Hanya Sebuah Jalan

 



Ada manusia yang begitu teguh memegang prinsip, sampai keteguhannya berubah menjadi kesombongan. Begitu yakin dirinya benar, sampai merasa berhak menentukan nasib orang lain. Lalu keluarlah kalimat, “Kalau bukan karena saya, kamu mungkin sudah miskin, bahkan mungkin sudah mati.” Sejak kapan manusia mendapat surat kuasa dari Allah untuk mengatur rezeki dan umur sesamanya?

 

Menolong itu mulia. Memberi pekerjaan itu kebaikan. Membuka peluang itu amal. Tetapi jangan karena pernah menjadi jalan, lalu merasa menjadi sumber. Allah SWT berfirman, “Sungguh, Allah, Dialah Pemberi rezeki yang mempunyai kekuatan lagi sangat kokoh.” (QS. Adz-Dzariyat: 58).

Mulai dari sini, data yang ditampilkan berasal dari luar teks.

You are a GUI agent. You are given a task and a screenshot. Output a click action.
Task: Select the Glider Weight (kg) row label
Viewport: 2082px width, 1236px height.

Maka pada hakikatnya, apa pun yang diterima seseorang adalah rezeki dari Allah. Jika rezeki itu sampai melalui tangan kita, kita hanya jalannya. Bukan sumbernya, apalagi pemiliknya. Pipa tidak pernah menjadi mata air hanya karena air mengalir melaluinya.

 

Karena itu, kalimat “Rezekimu karena saya” sebenarnya terlalu tinggi untuk ukuran manusia. Yang lebih pantas adalah, “Allah menjadikan saya sebagai jalan rezekimu.” Jabatan adalah rezeki. Kekuasaan adalah rezeki. Usaha yang berjalan adalah rezeki. Bahkan kesempatan menolong orang lain pun rezeki. Lalu bagaimana mungkin seseorang menerima begitu banyak rezeki dari Allah, tetapi kemudian berdiri dengan dada membusung sambil berkata, “Rezekimu ada di tangan saya.” Baru menjadi pintu, sudah merasa pemilik rumah.

 

Lebih menyedihkan ketika jasa dijadikan senjata: “Kalau bukan saya, kamu tidak akan jadi apa-apa.” Seolah-olah sebelum mengenalnya, orang itu tidak pernah mendapat rezeki dari Allah. Padahal Rasulullah SAW mengingatkan bahwa seseorang tidak akan meninggal sampai rezekinya disempurnakan. Maka jangan merasa satu pintu yang kita tutup berarti kehidupan seseorang ikut tertutup. Manusia bisa menutup satu pintu, tetapi Allah tidak pernah kehabisan jalan.

 

Di sinilah manusia harus tahu batas. Kita boleh memimpin, tetapi bukan menguasai takdir. Kita boleh memberi pekerjaan, tetapi bukan memiliki kehidupan orang lain. Kita boleh menegakkan aturan, tetapi bukan mengambil hak Tuhan. Bahkan hakim ketika menjatuhkan vonis menjalankan amanah hukum, bukan menjadi Tuhan. Sebab manusia memiliki kewenangan, tetapi tidak memiliki kemutlakan. Harta, jabatan, kekuasaan, keputusan, dan semua amanah akan dimintai pertanggungjawaban di hadapan Allah.

 

Maka semakin besar kemampuan kita memberi, seharusnya semakin rendah hati kita sebagai hamba. Tidak perlu mengungkit, mengancam, apalagi berkata, “Kamu hidup karena saya.” Sebab yang menentukan hidup bukan kita, yang menentukan rezeki bukan kita, dan yang menentukan umur bukan kita. Kita hanya sebuah jalan. Allah-lah yang menentukan.

 

Barangkali itulah yang sering lupa kita pahami: tangan yang memberi bukan berarti tangan yang memiliki. Kita hanya diperkenankan menjadi perantara atas sesuatu yang sejak awal bukan milik kita. Hari ini kita menjadi jalan rezeki seseorang, besok boleh jadi orang lain menjadi jalan rezeki kita.

 

Jadi, jangan terlalu tinggi hati karena pernah menjadi jalan. Jangan pula terlalu rendah hati sampai merasa tidak berarti ketika jalan itu berganti. Sebab yang penting bukan siapa yang menjadi jalannya, tetapi siapa yang mengatur sampai atau tidaknya rezeki itu.

 

Kita hanya sebuah jalan.
Allah adalah sumber segala rezeki.

 

Dan ketika semua jabatan, harta, kuasa, serta jasa akhirnya kita tinggalkan, yang akan ditanyakan bukan berapa banyak orang yang pernah tunduk kepada kita, tetapi bagaimana kita mempertanggungjawabkan amanah yang pernah Allah titipkan melalui tangan kita.